Framework upgrade, Monday Sept. 23rd

Bubbles, FC Sunnyvale Developer 23 September 2019, 10:16

Update 16:40 GMT

Several times today we put a server running the new version into the rotation, waited a couple of minutes to collect data from various crashes, and then removed it again while we fixed the issues. This has been working quite well, and hopefully it has meant that most of you haven't noticed any errors.

We will leave the site running just the old version during the night, so that we won't have to worry about everything crashing, and then we'll continue where we left off tomorrow morning.

As I have mentioned before, during the past several months we have had a number of major tasks that we have unfortunately had to work on concurrently.

Last month's server relocation was one of those tasks, and over the next few days another one of them will fall into place as we upgrade the framework that the game runs on. We will be upgrading from Ruby 2.3.8 to Ruby 2.4.7, and from Ruby on Rails 3.2 to Ruby on Rails 4.2. Ruby is the programming language and Rails is the framework.

It is important to get this upgrade done for several reasons.

First off, our version of the framework is now so old that it no longer receives security updates. Addressing is obviously of critical importance.

Second, especially in connection with the development of youth squads, we have found that the old framework has been slowing us down and made several things more difficult to develop than if we had had the newer version.

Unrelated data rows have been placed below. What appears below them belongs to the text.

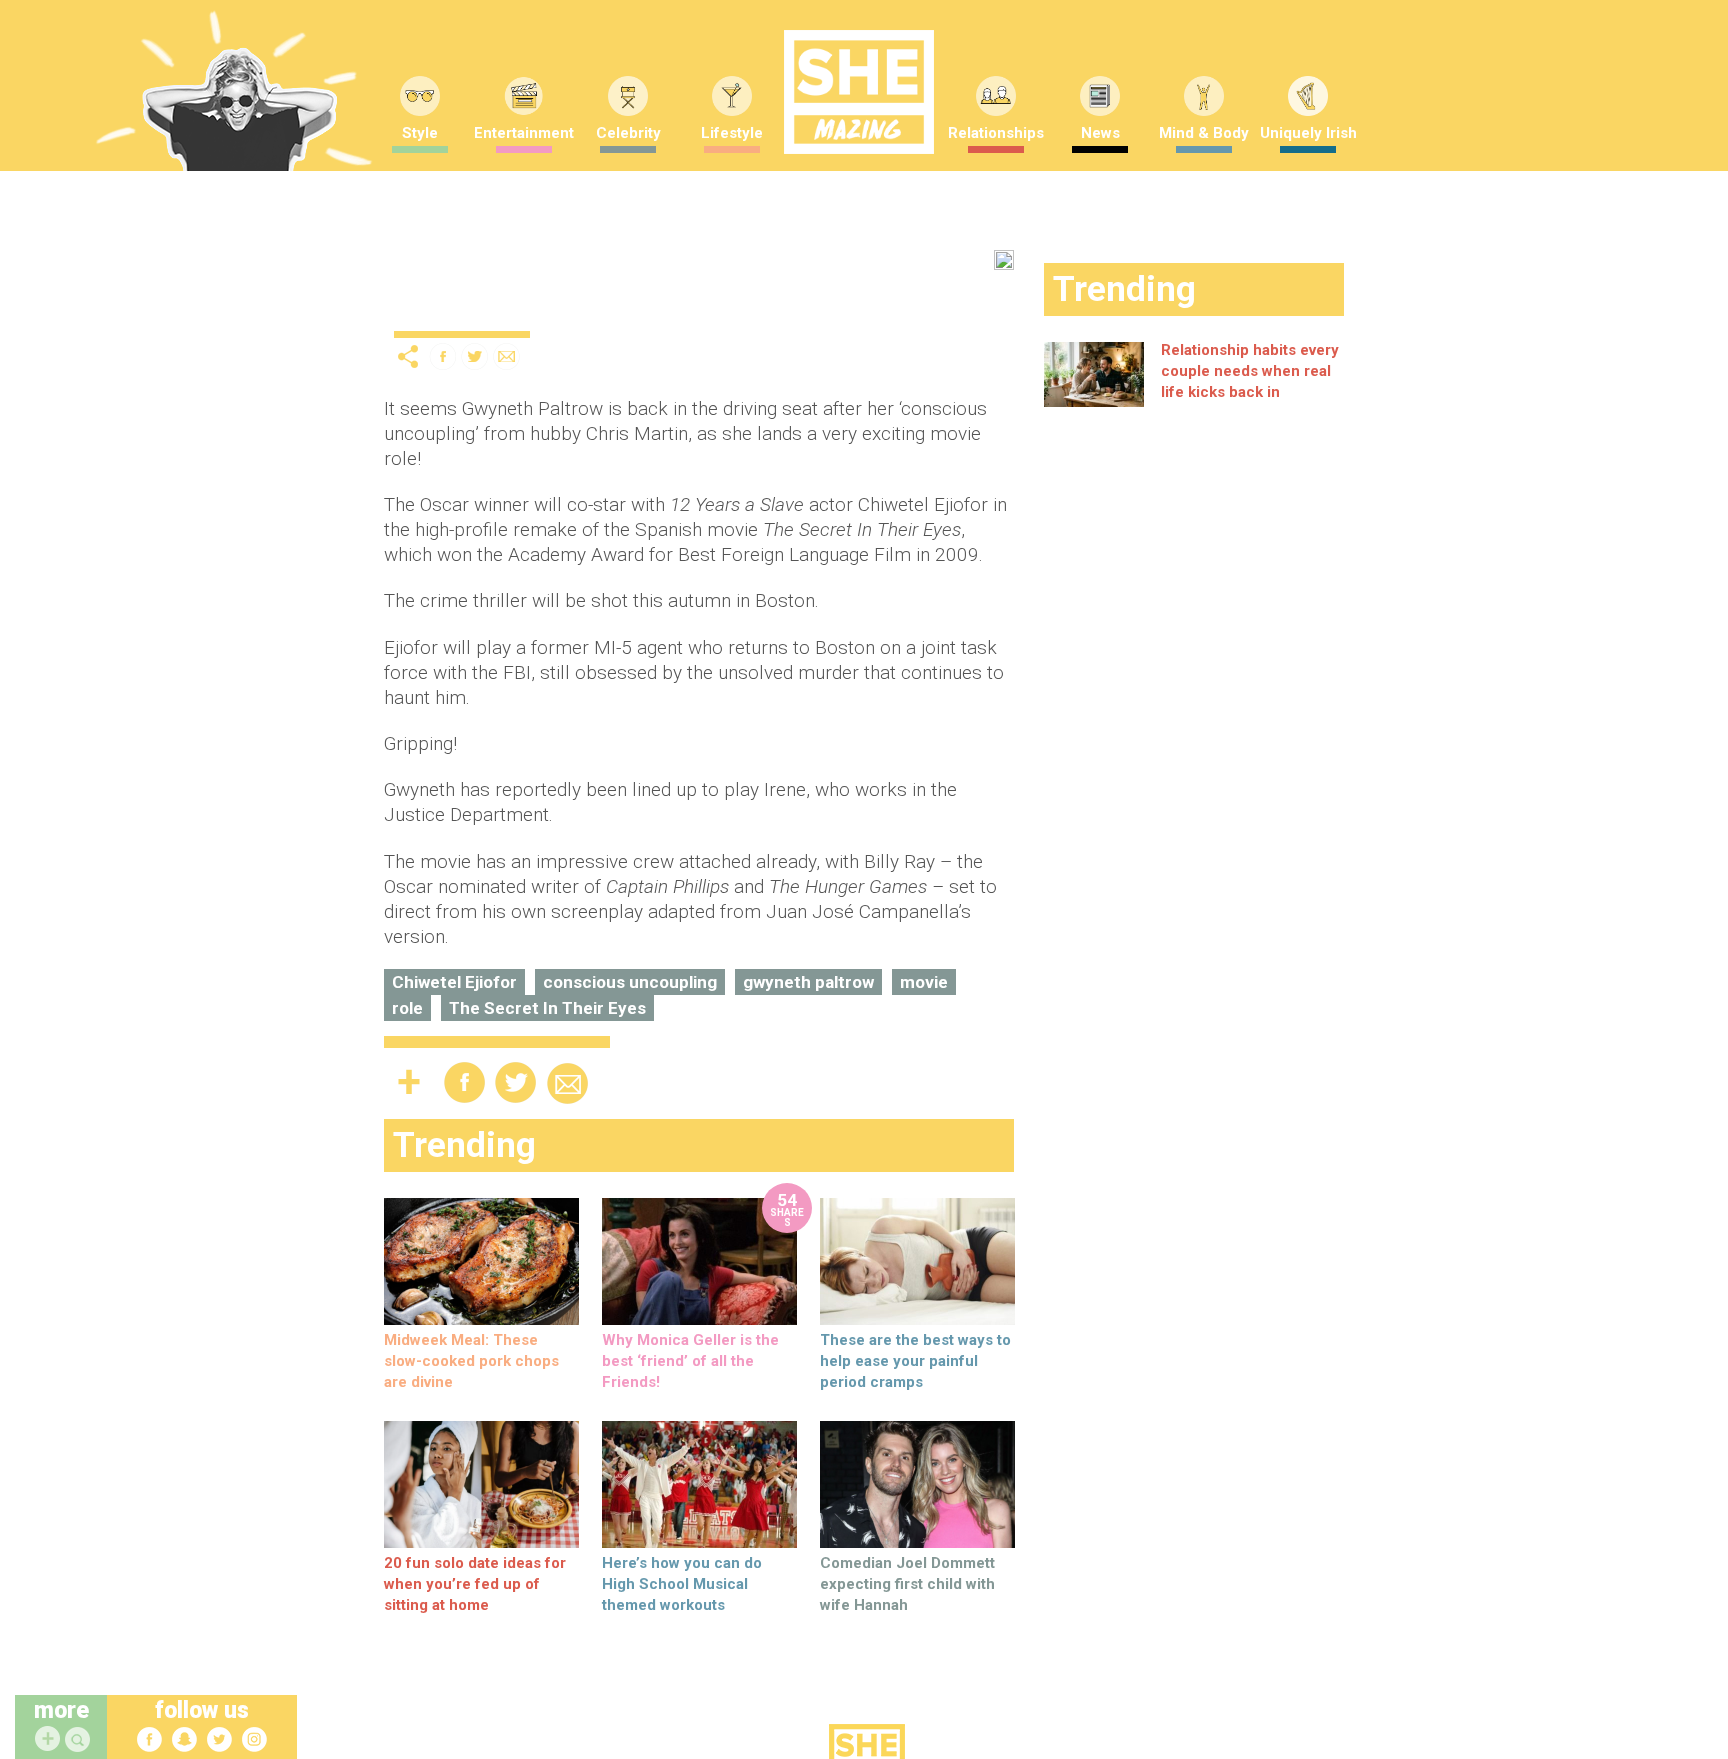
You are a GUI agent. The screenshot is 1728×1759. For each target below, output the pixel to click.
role (407, 1008)
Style (420, 133)
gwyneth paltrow (808, 982)
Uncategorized (446, 314)
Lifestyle (732, 133)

And, whenever we need to roll out a change to the site, the old version of the framework takes more than 20 minutes to pre-compile all of our stylesheets and other assets, whereas with the new version it takes less than 1 minute.

However, the new version of the framework has a lot of "breaking changes". This means that we have had to make very extensive changes to our own code in order to run on the new version of the framework, and the update today is the result of several months of work.

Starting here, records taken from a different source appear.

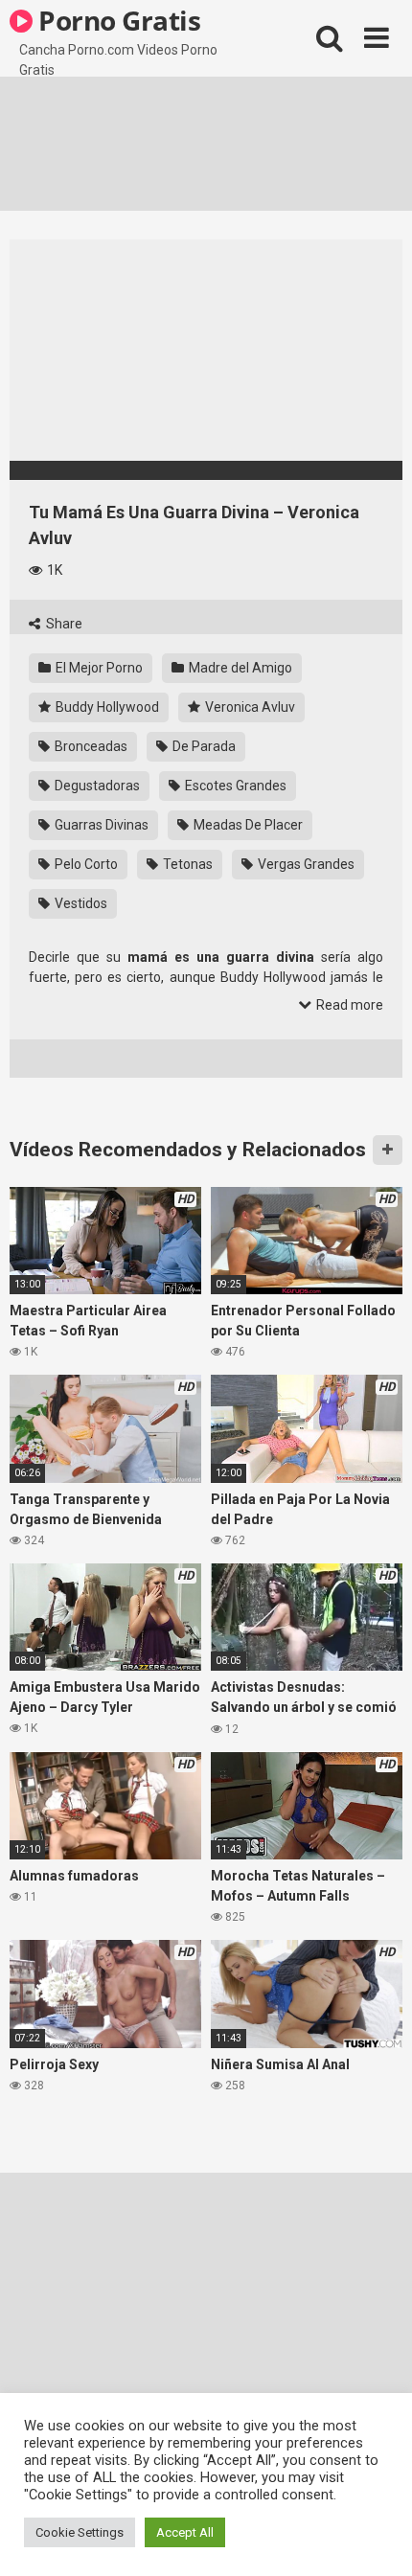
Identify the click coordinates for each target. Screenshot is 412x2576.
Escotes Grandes (234, 785)
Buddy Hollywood (106, 707)
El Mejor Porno (98, 667)
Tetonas (186, 864)
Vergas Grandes (305, 864)
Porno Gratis (117, 20)
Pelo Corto (85, 864)
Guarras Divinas (100, 824)
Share (62, 623)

We do not expect any significant downtime, but since it's a huge update that affects virtually every part of the game, it cannot be avoided that errors will occur in the coming days.

What do we do to reduce errors?

Our first measure against errors is our suite of automatic tests. Automatic tests are small pieces of code that we have written over the years to test many different parts of the game's functionality. Each test sets up a scenario, runs a small portion of the code with this data, and then checks if the result is what we expected. With a single command, we can ask the system to run all the tests and give us an overview of which tests are failing.

It's impossible to test everything, but so far we have a collection of 1590 automatic tests, which check 5060 different things in the code. But even if all these tests are green, it doesn't mean that the code is free of bugs - it just means that out of all the things that can go wrong, there are at least 5060 things that won't ;)

In our server setup we have 3 smaller web servers behind a load balancer, that distributes the load. Each time you click on a link or perform an action, the task is performed by the least burdened web server.

We will utilize this for today's update. A couple of weeks ago, we set up 3 new web servers on which we tested the new version. When we start the roll-out, we will begin by adding 1 of the new servers to the load balancer, so that it has 3 servers with the old version and 1 with the new version. That way, only 25% of all requests coming in will be handled by the server with the new version. That means that we can introduce the new version in a more gentle way, and if you experience an error, it may disappear if you try again and your request is handled by one of the old servers instead.

Once it seems that no more errors are coming in, we can then add more of the new servers into the rotation and remove the old ones.

We will follow the same procedure with the simulator servers, which are 6 separate servers that share the load.